Eh bien ! qu’est-ce que me vient conter cette chiffonnière ? répondit l’autre en vrai cocher de fiacre. Gare ! prenez garde à elle : elle a son fichu des dimanches. Ne semble-t-il pas qu’il faille tant de cérémonies pour parler à madame ? On parle bien à Perrette. Eh ! palsambleu ! payez-moi. Quand vous seriez encore quatre fois plus bourgeoise que vous n’êtes, qu’est-ce que cela me fait ? Faut-il pas que mes chevaux vivent ? Avec quoi dîneriez-vous, vous qui parlez, si on ne vous payait pas votre toile ? Auriez-vous la face si large ? Fi ! que cela est vilain d’être crasseuse !

Le mauvais exemple débauche.

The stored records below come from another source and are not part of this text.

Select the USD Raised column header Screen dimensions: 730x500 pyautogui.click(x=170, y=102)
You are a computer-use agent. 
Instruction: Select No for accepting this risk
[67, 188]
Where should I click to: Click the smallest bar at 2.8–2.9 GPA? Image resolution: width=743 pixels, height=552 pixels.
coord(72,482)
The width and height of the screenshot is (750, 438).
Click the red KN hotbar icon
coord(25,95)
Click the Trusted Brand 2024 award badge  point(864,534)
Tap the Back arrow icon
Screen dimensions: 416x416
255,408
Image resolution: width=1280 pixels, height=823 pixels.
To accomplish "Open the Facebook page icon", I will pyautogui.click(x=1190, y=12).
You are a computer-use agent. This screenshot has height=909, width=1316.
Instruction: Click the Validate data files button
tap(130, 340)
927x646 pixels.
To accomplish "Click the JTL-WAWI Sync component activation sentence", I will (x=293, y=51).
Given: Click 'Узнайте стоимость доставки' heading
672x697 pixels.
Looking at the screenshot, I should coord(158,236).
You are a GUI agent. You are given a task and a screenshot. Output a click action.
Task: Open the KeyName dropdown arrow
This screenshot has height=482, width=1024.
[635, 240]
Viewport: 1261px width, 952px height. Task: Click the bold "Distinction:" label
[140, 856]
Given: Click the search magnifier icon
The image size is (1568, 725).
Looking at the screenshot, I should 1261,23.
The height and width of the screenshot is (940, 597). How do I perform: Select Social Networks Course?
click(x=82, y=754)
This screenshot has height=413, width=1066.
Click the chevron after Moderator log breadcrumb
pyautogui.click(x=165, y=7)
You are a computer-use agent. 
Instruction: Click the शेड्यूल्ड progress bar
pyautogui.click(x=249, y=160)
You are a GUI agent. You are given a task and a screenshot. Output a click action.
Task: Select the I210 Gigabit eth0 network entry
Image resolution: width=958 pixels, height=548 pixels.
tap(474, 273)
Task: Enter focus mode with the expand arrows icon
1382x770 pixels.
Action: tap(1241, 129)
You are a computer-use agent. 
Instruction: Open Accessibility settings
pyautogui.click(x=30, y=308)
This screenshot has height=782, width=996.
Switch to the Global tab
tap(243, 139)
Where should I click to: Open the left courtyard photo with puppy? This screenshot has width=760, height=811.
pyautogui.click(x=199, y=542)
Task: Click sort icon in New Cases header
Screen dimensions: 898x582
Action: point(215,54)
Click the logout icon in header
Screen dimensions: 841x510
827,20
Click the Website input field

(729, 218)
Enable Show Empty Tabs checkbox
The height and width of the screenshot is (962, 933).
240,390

Madame Dutour, qui s’était maintenue jusque-là dans les bornes d’une assez digne fierté, ne put résister à cette dernière brutalité du cocher ; elle laissa là le rôle de femme respectable qu’elle jouait, et qui ne lui rapportait rien, se mit à son aise, en revint à la manière de quereller qui était à son usage, c’est-à-dire, aux discours d’une commère de comptoir subalterne : elle ne s’y épargna pas.

Quand l’amour-propre, chez les personnes comme elle, n’est qu’à demi-fâché, il peut encore avoir soin de sa gloire, se posséder, ne faire que l’important, et garder quelque décence ; mais, dès qu’il est poussé à bout, il ne s’amuse plus à ces fadeurs-là, il n’est plus assez glorieux pour prendre garde à lui ; il n’y a plus que le plaisir d’être bien grossier et de se déshonorer tout à son aise qui le satisfasse.